▶ _Passage shown_
____________________

During this season his team mates were the likes of Swiss international goalkeeper Stefan Huber, defenders Massimo Ceccaroni, Marco Walker and Reto Baumgartner, the midfielders Mario Cantaluppi, Martin Jeitziner, Admir Smajić and Ørjan Berg and the Swiss international striker Dario Zuffi. Together they won the promotion/relegation group and as Nationalliga B champions thus won promotion to the top flight of Swiss football, after six seasons in the second tier.

Tabaković scored his first goal for his club in the away game on 29 April 1995. But it could not save the team, as Basel were defeated 4–1 by Lugano. In the 1997–98 Nationalliga A season, also because of a troubling injury, Tabaković was not getting much playing time, so the club loaned him to German club Waldhof Mannheim who played in the Regionalliga for the second half of the season. Again after returning to Basel, Tabaković could not obtain a place in the team and in the winter break of the 1998–1999 he left the club.

In the seven seasons with the club, Tabaković played a total of 161 games for Basel scoring a total of two goals. 99 of these games were in the Nationalliga A, ten in the Swiss Cup, eight in the UEFA Intertoto Cup and 44 were friendly games. He scored one goal in the domestic league and the other was scored during the Swiss Cup game on 21 March 1996 as Basel won 4–1 against Biel-Bienne.

____________________

▶ _Required tasks_
1. In the passage about Tabaković's time at Basel, which club beat Basel 4–1 in the game where he scored his first goal for the club?
2. Resume the passage about Tabaković's time at Basel, starting right after its final sentence.

▶ _Provided information_
____________________

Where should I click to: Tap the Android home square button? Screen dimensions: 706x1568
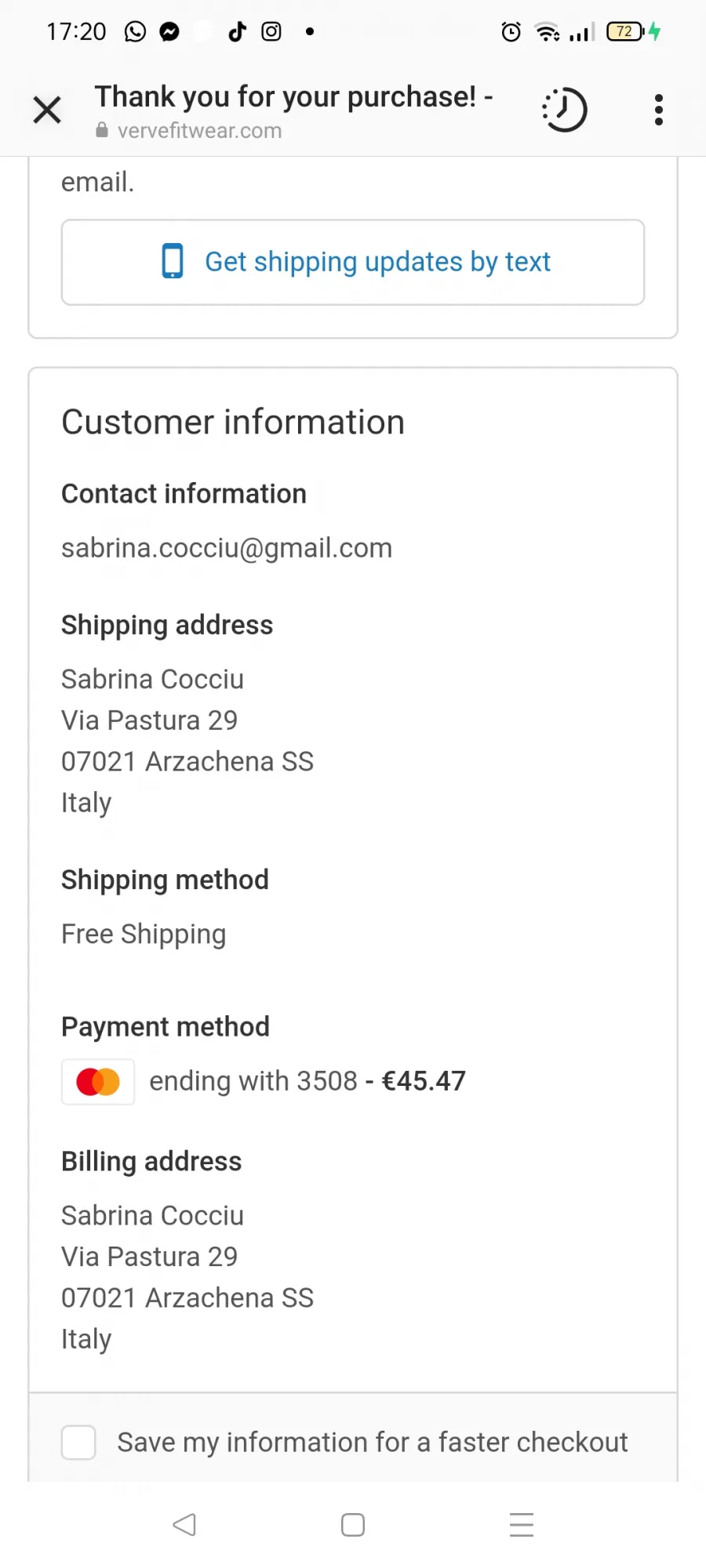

____________________

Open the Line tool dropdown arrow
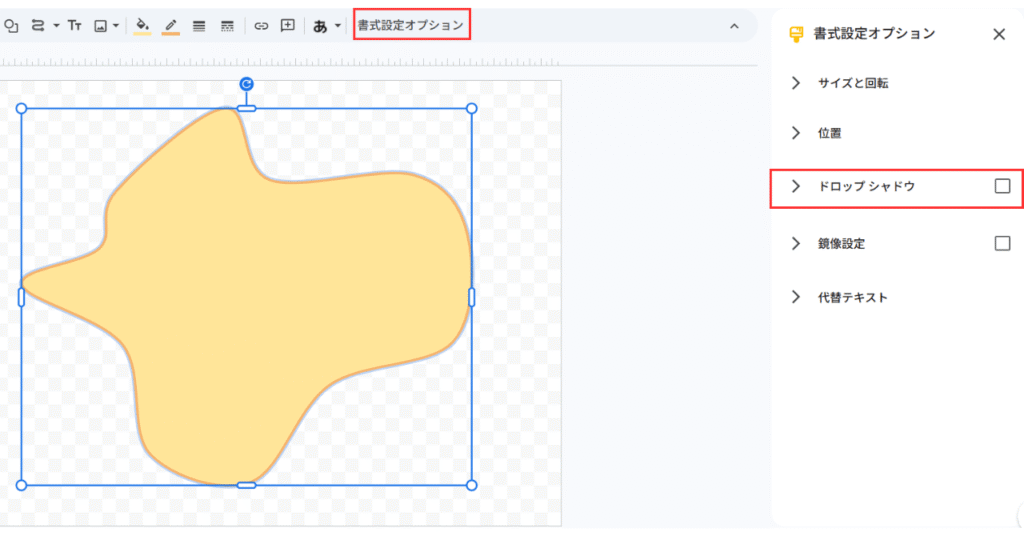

____________________

▶ _Results in order_
1. Lugano

2.
Following his time with Basel Tabaković moved on to play one year for FC Schaffhausen. He then moved to FC Wangen bei Olten during the winter break of the 1999–2000 season and they won the 1st League group 2 and qualified for the promotion play-offs. They won the first round 5–2 on aggregate against FC Meyrin and in the second round 3–2 on aggregate against Zug 94. But they were relegated the following season. Tabaković stayed with the club another season and then retired from active playing.

==Managerial career==
Tabaković obtained his training certificates and in 2011 was appointed as head-coach for FC Black Stars Basel in the third highest tier of Swiss football. He was head-coach of BSC Old Boys in the 2015–16 season. In 2017 he returned to Black Stars.

==Personal life==
Born in Bosnia-Herzegovina, Tabaković also has Swiss citizenship.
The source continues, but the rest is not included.